Exercise aim: Edit the stretch of records from the line containing "Task: Click the yourdomain.com domain text" through the line containing "click(x=241, y=417)", changing "Add competencies" to "Add skills" and leaving everything else unchanged. Return only those lines.

Collected data entries:
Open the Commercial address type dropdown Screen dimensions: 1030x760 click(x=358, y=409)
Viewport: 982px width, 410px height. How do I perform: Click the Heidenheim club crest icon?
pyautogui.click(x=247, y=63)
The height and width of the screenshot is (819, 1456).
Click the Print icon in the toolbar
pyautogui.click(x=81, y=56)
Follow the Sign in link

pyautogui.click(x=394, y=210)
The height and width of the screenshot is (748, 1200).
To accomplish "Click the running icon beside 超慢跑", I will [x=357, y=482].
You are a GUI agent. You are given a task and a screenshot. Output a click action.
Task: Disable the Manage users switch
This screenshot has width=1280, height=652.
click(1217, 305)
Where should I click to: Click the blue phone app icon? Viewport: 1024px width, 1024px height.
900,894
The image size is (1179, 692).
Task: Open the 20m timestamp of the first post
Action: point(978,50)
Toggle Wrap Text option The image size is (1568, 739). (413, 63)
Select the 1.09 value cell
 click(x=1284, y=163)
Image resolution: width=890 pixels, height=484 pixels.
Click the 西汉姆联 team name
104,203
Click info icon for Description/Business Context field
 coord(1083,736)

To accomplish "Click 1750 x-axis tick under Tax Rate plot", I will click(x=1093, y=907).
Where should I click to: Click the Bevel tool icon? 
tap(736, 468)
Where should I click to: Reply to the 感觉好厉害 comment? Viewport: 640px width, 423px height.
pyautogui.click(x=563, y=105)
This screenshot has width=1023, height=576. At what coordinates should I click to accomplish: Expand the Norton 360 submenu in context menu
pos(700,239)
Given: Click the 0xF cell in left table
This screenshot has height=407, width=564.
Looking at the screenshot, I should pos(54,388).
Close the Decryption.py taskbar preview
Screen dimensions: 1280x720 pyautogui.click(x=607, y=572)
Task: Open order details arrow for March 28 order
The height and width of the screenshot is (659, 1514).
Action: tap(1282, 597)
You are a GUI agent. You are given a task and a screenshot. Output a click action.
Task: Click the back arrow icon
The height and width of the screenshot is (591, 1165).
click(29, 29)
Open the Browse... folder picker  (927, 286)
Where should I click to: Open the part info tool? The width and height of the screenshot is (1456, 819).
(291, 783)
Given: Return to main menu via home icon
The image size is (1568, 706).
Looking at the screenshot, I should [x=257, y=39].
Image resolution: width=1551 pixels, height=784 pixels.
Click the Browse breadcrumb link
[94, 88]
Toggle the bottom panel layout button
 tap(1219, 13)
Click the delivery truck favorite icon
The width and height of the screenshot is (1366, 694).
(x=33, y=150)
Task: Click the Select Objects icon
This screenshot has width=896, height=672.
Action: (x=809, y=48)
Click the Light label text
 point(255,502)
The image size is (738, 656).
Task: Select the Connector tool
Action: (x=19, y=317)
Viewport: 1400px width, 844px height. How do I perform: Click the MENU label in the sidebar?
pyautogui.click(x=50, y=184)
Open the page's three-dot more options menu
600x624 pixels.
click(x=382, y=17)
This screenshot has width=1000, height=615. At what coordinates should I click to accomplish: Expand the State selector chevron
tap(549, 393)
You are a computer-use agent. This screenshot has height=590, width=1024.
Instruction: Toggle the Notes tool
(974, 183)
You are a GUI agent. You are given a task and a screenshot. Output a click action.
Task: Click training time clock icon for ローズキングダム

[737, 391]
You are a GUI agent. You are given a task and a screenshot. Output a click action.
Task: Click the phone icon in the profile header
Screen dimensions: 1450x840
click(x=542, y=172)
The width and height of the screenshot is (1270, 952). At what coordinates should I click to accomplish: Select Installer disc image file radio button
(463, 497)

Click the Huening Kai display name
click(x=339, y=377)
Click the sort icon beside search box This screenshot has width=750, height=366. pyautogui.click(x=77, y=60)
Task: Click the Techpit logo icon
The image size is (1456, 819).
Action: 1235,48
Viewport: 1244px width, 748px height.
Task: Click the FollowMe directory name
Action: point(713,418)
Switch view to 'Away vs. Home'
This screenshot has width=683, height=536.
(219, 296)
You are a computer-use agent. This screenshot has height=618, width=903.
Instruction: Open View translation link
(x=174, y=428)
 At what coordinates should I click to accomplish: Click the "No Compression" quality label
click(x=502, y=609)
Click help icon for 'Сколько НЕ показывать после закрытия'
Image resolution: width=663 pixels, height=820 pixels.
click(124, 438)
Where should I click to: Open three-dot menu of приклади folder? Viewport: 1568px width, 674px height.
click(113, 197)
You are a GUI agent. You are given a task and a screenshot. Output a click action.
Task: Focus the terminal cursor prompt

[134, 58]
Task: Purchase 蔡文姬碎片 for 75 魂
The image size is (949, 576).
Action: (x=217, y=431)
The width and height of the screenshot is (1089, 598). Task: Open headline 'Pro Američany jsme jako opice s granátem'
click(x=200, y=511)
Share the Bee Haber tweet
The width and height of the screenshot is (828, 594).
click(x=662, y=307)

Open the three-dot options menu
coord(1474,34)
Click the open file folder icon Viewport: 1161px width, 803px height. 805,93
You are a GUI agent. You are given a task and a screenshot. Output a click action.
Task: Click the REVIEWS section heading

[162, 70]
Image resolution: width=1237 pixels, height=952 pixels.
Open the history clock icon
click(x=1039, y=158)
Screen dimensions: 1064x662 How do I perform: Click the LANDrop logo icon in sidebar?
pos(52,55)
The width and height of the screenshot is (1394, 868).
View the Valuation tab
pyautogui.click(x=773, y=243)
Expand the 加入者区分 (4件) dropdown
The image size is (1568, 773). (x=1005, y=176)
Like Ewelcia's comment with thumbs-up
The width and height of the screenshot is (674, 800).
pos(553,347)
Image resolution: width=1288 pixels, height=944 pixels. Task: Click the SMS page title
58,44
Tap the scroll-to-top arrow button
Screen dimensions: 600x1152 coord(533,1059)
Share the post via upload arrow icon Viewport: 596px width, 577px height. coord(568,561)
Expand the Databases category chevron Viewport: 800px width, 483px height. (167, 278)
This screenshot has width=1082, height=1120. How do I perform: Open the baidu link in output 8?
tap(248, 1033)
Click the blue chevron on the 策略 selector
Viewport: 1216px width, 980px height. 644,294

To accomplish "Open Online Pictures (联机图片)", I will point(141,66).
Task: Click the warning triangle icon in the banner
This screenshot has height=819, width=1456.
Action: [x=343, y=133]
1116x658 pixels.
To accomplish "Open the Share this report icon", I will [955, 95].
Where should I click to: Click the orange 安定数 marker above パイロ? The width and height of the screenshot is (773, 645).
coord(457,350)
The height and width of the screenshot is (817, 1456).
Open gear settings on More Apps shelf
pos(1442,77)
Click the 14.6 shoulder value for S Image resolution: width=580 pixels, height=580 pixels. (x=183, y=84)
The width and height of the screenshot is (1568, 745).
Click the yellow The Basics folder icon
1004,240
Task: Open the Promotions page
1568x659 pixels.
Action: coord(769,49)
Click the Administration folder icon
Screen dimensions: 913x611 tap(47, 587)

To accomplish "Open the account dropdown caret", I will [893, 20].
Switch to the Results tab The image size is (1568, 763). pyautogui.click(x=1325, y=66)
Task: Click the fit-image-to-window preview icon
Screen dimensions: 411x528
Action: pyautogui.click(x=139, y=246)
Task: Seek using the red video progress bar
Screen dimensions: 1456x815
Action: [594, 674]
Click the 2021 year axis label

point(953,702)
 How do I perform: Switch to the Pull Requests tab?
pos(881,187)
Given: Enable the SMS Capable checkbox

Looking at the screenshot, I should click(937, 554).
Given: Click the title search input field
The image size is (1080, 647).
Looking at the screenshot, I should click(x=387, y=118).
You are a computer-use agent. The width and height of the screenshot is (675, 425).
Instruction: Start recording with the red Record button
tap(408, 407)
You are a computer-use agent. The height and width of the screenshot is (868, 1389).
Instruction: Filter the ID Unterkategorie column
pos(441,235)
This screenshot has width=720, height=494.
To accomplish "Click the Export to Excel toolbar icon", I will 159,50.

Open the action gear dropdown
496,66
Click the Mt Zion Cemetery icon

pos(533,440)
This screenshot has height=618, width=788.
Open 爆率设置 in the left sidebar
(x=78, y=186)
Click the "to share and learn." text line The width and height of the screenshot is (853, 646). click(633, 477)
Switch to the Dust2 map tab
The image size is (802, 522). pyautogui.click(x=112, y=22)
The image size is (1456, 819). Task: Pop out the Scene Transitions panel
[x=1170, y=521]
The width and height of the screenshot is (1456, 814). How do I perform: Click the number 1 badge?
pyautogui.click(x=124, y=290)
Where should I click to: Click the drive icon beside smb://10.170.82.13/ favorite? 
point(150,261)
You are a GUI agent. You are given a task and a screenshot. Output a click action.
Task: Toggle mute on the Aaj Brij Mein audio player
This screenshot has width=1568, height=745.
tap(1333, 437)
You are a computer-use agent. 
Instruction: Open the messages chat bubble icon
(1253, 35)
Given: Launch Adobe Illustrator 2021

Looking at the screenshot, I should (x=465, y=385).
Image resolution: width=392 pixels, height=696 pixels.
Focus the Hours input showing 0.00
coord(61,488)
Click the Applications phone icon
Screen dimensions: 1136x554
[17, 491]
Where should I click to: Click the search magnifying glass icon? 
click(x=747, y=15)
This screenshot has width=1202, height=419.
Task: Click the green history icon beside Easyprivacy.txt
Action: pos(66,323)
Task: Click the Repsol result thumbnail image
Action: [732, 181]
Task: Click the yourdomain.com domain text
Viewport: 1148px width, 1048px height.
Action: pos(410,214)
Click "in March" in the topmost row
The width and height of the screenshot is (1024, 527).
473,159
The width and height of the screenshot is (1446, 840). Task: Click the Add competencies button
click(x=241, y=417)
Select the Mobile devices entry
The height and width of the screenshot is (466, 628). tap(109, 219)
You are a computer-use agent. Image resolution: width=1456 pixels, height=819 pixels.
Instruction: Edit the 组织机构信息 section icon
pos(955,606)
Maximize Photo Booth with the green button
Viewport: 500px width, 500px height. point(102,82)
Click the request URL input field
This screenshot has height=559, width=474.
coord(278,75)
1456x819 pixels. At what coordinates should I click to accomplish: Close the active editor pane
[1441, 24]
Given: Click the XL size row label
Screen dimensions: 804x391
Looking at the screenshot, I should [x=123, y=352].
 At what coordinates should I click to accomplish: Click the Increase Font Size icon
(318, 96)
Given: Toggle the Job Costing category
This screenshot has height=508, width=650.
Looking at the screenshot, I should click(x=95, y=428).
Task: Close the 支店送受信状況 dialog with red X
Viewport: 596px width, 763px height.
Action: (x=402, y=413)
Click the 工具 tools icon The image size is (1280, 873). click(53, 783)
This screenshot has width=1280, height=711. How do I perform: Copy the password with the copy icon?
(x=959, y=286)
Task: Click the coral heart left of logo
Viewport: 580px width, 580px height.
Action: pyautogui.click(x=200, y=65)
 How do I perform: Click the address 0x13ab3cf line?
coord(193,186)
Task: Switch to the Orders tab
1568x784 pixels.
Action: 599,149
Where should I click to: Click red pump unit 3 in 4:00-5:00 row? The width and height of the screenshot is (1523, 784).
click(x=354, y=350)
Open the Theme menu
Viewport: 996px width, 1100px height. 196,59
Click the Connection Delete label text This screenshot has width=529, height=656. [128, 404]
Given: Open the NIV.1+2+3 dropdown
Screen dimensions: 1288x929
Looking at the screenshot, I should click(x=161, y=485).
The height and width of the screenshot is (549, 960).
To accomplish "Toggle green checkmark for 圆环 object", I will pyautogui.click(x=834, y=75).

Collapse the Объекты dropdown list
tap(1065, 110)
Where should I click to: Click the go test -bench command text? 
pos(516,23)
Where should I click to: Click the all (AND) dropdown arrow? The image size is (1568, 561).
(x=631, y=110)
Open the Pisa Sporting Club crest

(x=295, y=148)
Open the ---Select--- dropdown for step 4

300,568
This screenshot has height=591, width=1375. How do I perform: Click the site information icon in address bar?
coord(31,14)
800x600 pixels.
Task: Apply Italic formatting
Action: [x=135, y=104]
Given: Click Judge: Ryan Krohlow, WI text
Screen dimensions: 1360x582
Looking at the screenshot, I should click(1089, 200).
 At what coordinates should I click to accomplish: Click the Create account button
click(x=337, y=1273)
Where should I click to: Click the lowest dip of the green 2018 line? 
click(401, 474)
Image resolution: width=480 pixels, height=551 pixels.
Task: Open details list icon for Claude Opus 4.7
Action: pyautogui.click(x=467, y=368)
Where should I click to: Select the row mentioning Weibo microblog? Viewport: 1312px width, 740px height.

Expected answer:
Task: Click the yourdomain.com domain text
Viewport: 1148px width, 1048px height.
Action: pos(410,214)
Click "in March" in the topmost row
The width and height of the screenshot is (1024, 527).
473,159
The width and height of the screenshot is (1446, 840). Task: Click the Add skills button
click(x=241, y=417)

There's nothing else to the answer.